[Opening AVAILABLE RECORDS section]
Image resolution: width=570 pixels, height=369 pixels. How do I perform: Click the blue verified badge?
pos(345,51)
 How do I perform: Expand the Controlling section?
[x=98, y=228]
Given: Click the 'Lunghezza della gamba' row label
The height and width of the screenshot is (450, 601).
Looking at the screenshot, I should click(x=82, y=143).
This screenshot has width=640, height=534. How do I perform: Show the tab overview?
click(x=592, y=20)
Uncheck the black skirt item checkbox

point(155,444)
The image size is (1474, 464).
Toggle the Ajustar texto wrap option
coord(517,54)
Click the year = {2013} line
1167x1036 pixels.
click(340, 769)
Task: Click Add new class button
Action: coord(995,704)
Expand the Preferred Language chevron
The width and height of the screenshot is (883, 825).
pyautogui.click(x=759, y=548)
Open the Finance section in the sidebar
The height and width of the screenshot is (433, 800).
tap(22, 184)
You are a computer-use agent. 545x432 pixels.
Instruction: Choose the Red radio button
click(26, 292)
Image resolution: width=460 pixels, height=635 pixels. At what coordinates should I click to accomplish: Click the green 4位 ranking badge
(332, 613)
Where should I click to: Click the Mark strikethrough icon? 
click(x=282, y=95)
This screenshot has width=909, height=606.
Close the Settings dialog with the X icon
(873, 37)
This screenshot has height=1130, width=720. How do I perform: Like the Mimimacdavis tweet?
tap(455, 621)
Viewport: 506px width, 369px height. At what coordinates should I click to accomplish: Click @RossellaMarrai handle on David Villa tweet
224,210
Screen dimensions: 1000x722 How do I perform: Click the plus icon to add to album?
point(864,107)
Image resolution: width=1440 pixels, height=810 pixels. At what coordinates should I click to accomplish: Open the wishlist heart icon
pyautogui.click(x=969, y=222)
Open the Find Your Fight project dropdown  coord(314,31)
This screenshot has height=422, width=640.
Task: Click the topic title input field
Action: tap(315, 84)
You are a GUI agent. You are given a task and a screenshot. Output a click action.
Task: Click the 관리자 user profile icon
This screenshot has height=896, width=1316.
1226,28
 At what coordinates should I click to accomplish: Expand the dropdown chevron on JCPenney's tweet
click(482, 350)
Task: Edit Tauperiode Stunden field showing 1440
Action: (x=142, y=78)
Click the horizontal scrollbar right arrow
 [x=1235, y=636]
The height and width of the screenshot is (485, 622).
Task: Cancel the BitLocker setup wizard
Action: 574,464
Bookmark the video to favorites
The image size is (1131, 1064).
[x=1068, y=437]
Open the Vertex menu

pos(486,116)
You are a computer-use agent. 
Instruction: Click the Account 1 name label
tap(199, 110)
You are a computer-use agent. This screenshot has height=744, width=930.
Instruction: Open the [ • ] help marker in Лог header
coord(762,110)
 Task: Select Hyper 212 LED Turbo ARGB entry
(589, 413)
[Closing AVAILABLE RECORDS section]
** WHAT TO WORK ON **
Select and copy each line from the data that includes the word "computer".

** SOLUTION TO THE PROBLEM **
You are a computer-use agent. 545x432 pixels.
You are a computer-use agent. 
You are a computer-use agent. This screenshot has height=744, width=930.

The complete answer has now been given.